··· Given information ···

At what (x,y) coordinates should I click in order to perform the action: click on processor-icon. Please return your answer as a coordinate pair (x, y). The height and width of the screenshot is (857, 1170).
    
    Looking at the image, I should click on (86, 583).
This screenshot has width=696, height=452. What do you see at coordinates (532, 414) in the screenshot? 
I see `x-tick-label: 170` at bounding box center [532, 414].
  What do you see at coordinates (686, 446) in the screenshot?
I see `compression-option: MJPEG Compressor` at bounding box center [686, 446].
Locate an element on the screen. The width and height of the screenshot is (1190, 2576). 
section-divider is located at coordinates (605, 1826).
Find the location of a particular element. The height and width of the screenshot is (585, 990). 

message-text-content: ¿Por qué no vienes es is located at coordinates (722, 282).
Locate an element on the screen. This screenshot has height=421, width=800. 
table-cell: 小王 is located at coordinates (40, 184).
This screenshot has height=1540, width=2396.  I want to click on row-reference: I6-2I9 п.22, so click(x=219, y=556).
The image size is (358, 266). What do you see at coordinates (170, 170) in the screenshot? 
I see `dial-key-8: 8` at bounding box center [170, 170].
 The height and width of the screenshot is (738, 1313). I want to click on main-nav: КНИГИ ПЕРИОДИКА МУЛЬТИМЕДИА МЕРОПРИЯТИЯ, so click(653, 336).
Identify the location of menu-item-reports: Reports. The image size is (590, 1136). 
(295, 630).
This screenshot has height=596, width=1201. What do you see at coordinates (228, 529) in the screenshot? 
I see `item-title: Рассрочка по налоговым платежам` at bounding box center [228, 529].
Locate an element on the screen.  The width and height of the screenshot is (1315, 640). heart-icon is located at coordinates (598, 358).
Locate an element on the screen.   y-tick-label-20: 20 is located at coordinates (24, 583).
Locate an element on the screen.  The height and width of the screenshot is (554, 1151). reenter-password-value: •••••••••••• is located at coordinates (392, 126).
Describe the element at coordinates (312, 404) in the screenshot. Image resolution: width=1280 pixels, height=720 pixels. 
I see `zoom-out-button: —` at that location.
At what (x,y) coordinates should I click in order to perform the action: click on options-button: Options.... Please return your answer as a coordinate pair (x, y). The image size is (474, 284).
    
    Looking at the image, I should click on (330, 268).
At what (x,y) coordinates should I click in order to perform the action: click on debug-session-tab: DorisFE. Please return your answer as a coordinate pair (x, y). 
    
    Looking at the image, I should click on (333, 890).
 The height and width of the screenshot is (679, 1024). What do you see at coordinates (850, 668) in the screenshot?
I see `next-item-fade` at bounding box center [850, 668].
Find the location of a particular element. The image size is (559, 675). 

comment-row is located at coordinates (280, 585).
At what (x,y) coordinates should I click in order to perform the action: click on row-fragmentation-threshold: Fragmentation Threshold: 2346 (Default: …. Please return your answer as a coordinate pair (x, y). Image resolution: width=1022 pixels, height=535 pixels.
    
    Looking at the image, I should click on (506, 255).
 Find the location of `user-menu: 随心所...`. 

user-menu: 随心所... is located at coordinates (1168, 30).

···

* **Work to complete**
Copy out all of the material above word for word, with no changes.

* **The answer**
At what (x,y) coordinates should I click in order to perform the action: click on processor-icon. Please return your answer as a coordinate pair (x, y). The height and width of the screenshot is (857, 1170).
    
    Looking at the image, I should click on (86, 583).
This screenshot has width=696, height=452. What do you see at coordinates (532, 414) in the screenshot? 
I see `x-tick-label: 170` at bounding box center [532, 414].
  What do you see at coordinates (686, 446) in the screenshot?
I see `compression-option: MJPEG Compressor` at bounding box center [686, 446].
Locate an element on the screen. The width and height of the screenshot is (1190, 2576). 
section-divider is located at coordinates (605, 1826).
Find the location of a particular element. The height and width of the screenshot is (585, 990). 

message-text-content: ¿Por qué no vienes es is located at coordinates (722, 282).
Locate an element on the screen. This screenshot has height=421, width=800. 
table-cell: 小王 is located at coordinates (40, 184).
This screenshot has height=1540, width=2396.  I want to click on row-reference: I6-2I9 п.22, so click(x=219, y=556).
The image size is (358, 266). What do you see at coordinates (170, 170) in the screenshot? 
I see `dial-key-8: 8` at bounding box center [170, 170].
 The height and width of the screenshot is (738, 1313). I want to click on main-nav: КНИГИ ПЕРИОДИКА МУЛЬТИМЕДИА МЕРОПРИЯТИЯ, so click(653, 336).
Identify the location of menu-item-reports: Reports. The image size is (590, 1136). 
(295, 630).
This screenshot has height=596, width=1201. What do you see at coordinates (228, 529) in the screenshot? 
I see `item-title: Рассрочка по налоговым платежам` at bounding box center [228, 529].
Locate an element on the screen.  The width and height of the screenshot is (1315, 640). heart-icon is located at coordinates (598, 358).
Locate an element on the screen.   y-tick-label-20: 20 is located at coordinates (24, 583).
Locate an element on the screen.  The height and width of the screenshot is (554, 1151). reenter-password-value: •••••••••••• is located at coordinates (392, 126).
Describe the element at coordinates (312, 404) in the screenshot. Image resolution: width=1280 pixels, height=720 pixels. 
I see `zoom-out-button: —` at that location.
At what (x,y) coordinates should I click in order to perform the action: click on options-button: Options.... Please return your answer as a coordinate pair (x, y). The image size is (474, 284).
    
    Looking at the image, I should click on (330, 268).
At what (x,y) coordinates should I click in order to perform the action: click on debug-session-tab: DorisFE. Please return your answer as a coordinate pair (x, y). 
    
    Looking at the image, I should click on (333, 890).
 The height and width of the screenshot is (679, 1024). What do you see at coordinates (850, 668) in the screenshot?
I see `next-item-fade` at bounding box center [850, 668].
Find the location of a particular element. The image size is (559, 675). 

comment-row is located at coordinates (280, 585).
At what (x,y) coordinates should I click in order to perform the action: click on row-fragmentation-threshold: Fragmentation Threshold: 2346 (Default: …. Please return your answer as a coordinate pair (x, y). Image resolution: width=1022 pixels, height=535 pixels.
    
    Looking at the image, I should click on (506, 255).
 Find the location of `user-menu: 随心所...`. 

user-menu: 随心所... is located at coordinates (1168, 30).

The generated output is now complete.